==== Extracted entries
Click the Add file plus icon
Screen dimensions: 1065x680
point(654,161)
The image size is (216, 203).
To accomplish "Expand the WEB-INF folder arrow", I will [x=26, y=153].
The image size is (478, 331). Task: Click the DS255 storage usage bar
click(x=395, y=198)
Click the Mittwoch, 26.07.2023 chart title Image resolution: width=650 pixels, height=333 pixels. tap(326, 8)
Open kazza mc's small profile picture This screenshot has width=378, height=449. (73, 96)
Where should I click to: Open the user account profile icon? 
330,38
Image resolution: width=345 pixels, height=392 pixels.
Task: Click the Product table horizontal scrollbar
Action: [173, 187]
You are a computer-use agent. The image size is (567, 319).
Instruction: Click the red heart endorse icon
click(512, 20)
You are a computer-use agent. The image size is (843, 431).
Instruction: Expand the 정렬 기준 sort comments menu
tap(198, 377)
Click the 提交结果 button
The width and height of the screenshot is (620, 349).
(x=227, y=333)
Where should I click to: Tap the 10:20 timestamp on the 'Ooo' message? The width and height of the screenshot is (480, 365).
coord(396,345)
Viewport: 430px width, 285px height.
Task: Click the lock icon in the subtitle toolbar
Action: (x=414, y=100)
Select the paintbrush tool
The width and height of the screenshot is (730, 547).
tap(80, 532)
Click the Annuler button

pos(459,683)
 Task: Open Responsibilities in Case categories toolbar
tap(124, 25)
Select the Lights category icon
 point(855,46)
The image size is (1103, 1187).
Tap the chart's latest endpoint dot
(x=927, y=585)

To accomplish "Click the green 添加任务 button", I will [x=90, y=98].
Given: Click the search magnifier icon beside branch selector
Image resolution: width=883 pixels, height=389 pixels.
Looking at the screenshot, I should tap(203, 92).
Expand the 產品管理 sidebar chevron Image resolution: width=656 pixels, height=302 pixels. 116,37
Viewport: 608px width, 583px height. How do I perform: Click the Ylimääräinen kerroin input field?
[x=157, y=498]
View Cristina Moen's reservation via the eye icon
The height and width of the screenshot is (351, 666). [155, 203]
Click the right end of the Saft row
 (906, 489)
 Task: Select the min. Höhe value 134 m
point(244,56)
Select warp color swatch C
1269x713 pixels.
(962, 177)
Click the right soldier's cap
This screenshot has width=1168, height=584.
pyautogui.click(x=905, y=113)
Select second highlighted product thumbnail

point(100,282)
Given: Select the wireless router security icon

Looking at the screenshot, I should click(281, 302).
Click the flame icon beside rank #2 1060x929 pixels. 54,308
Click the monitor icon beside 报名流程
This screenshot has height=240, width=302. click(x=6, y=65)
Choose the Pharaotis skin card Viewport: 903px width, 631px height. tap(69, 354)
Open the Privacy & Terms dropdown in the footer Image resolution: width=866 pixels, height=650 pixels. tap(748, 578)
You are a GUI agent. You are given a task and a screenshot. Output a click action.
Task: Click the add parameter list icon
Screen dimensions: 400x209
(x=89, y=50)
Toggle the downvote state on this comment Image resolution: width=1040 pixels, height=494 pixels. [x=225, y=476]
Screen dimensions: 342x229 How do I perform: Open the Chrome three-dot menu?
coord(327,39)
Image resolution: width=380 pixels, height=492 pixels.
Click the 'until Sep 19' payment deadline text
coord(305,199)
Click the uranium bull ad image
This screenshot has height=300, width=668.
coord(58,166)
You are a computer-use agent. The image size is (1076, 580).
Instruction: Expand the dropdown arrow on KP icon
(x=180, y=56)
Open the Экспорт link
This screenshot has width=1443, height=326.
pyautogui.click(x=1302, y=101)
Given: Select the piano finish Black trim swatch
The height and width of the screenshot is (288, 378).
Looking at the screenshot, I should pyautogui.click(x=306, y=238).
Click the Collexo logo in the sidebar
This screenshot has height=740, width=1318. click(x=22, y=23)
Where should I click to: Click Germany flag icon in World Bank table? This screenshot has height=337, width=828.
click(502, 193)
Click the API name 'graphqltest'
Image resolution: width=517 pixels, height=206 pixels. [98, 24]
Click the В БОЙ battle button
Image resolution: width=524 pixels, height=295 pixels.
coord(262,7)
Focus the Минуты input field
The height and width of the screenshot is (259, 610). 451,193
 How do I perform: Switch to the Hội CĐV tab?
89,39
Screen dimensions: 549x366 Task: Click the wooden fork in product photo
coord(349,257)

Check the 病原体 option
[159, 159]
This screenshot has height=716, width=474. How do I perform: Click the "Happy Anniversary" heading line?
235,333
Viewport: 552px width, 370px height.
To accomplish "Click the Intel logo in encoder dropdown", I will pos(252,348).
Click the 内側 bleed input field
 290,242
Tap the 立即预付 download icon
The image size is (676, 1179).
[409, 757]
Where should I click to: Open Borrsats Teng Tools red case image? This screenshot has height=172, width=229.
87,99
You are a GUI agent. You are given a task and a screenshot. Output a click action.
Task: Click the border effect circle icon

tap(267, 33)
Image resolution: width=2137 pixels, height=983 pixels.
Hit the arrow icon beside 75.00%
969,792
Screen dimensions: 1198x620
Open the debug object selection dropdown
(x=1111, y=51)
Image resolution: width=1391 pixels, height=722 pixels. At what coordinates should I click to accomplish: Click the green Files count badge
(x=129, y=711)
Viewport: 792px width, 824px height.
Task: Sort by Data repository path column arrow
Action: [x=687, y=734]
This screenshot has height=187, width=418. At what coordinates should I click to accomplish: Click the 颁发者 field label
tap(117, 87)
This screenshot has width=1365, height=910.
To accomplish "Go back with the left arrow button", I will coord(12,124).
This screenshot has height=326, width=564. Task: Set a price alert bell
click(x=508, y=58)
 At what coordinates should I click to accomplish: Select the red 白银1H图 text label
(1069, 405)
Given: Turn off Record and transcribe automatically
========
◆ What the task requires
Take the listing above and repeat exactly the lines from the one containing "Viewport: 608px width, 583px" through the one containing "Task: Click the add parameter list icon", both included.

◆ Final answer
Viewport: 608px width, 583px height. How do I perform: Click the Ylimääräinen kerroin input field?
[x=157, y=498]
View Cristina Moen's reservation via the eye icon
The height and width of the screenshot is (351, 666). [155, 203]
Click the right end of the Saft row
 (906, 489)
 Task: Select the min. Höhe value 134 m
point(244,56)
Select warp color swatch C
1269x713 pixels.
(962, 177)
Click the right soldier's cap
This screenshot has width=1168, height=584.
pyautogui.click(x=905, y=113)
Select second highlighted product thumbnail

point(100,282)
Given: Select the wireless router security icon

Looking at the screenshot, I should click(281, 302).
Click the flame icon beside rank #2 1060x929 pixels. 54,308
Click the monitor icon beside 报名流程
This screenshot has height=240, width=302. click(x=6, y=65)
Choose the Pharaotis skin card Viewport: 903px width, 631px height. tap(69, 354)
Open the Privacy & Terms dropdown in the footer Image resolution: width=866 pixels, height=650 pixels. tap(748, 578)
You are a GUI agent. You are given a task and a screenshot. Output a click action.
Task: Click the add parameter list icon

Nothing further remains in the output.